Sim. Senha é algo pessoal e muito se engana quem acha que relacionamento é essa coisa ‘cagar de porta aberta’ de dividir tudo. Vamos primeiro entender que senhas são essas: contas pessoais de e-mail, redes sociais ou mesmo de dispositivos como celulares ou computadores. Coisas que não são do casal e sim da pessoa. No caso de uma conta conjunta é óbvio que não tem problema, oras. Estamos falando de coisas íntimas e pessoais.

Um casal é a união de duas pessoas, ênfase na “união”. Dois elementos separados que resolvem se aproximar e dividir momentos e experiências da vida. Infelizmente muita gente acha que união é sinônimo de amálgama, como se o casal tivesse que virar um ser novo, mistura de ambos. Isso não é relacionamento, isso é medo de ficar sozinho: abdica-se do que é próprio e pessoal em nome de uma companhia tão constante ao ponto de parecer uma extensão do próprio corpo.

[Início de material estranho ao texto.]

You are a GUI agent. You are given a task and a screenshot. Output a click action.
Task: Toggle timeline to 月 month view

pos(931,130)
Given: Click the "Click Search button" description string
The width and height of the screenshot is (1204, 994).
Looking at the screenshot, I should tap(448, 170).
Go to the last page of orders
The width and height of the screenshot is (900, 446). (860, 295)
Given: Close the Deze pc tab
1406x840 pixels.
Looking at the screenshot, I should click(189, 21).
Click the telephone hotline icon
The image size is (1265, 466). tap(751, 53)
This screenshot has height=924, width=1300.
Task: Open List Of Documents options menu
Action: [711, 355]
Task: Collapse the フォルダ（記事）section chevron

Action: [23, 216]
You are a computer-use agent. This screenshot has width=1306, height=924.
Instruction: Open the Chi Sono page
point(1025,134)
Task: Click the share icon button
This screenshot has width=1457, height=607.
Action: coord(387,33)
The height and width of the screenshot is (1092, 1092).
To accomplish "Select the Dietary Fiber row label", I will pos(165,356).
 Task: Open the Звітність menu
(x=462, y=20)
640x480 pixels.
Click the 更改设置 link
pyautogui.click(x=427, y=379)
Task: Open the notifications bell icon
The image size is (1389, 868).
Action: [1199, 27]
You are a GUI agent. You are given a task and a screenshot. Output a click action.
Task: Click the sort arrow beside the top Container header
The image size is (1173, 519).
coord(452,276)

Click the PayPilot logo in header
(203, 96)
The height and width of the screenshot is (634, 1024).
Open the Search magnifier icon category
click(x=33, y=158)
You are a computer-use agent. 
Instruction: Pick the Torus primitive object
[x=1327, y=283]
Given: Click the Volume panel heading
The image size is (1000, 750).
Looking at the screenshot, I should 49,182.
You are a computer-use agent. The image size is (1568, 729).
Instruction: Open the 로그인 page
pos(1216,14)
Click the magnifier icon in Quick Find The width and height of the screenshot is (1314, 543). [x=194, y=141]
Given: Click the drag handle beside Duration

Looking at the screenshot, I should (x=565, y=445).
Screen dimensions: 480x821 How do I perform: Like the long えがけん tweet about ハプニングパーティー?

Quem quer se relacionar não se funde. A graça está em se unir em prol de um objetivo, mas mantendo-se o que já existe como fundação. Boa parte da graça de um relacionamento é lidar com o outro, permitir-se surpreender às vezes, tem que existir um mínimo de risco para manter as coisas interessantes. Qual a graça de alguém sobre quem já se sabe tudo?

Privacidade é algo valiosíssimo na vida. É sinônimo de liberdade. Quem cede privacidade abre a porta para o escrutínio alheio e pede para ser mal interpretado. Tem coisas que são só nossas e não é bacana ser obrigado a dividi-las. Muita gente não vai entender e você vai ser punido por algo provavelmente inofensivo. É assim que controla-se populações: fazendo as pessoas se vigiarem e eliminando privacidade.

E outra, tem gente que não gosta de ter sua vida devassada. Eu sou um livro fechado e ai de quem me negar esse direito! Essa pressão social de dividir tudo num relacionamento faz muita gente ser forçada a fazer o que não se sente à vontade fazendo só para fazer os outros acreditarem na veracidade do seus sentimentos. E quem disse que amar é abdicar da individualidade?

É preciso deixar a outra pessoa ter sua vida separada de você. Um relacionamento não substitui tudo (muito embora muita gente pense assim) e é até mais bacana para o casal que ambos tenham suas experiências próprias para que ambos possam somar ao conhecimento do outro. Querer misturar tudo deixa as coisas previsíveis e estagnadas. Relacionamentos saudáveis são compostos por duas pessoas inteiras.

E mais importante, que confiam uma na outra. Gente ciumenta também sabe ser esperta: dizem que há praticidade em deixá-las ter acesso a todas suas contas e aparelhos citando uma série de situações onde elas podem economizar tempo e resolver pequenos problemas com esses acessos. Mas a verdade é uma só: querem as senhas para bisbilhotar. Quem não quer espionar não faz questão NENHUMA de saber senhas. Isso é golpe. Eu não caio.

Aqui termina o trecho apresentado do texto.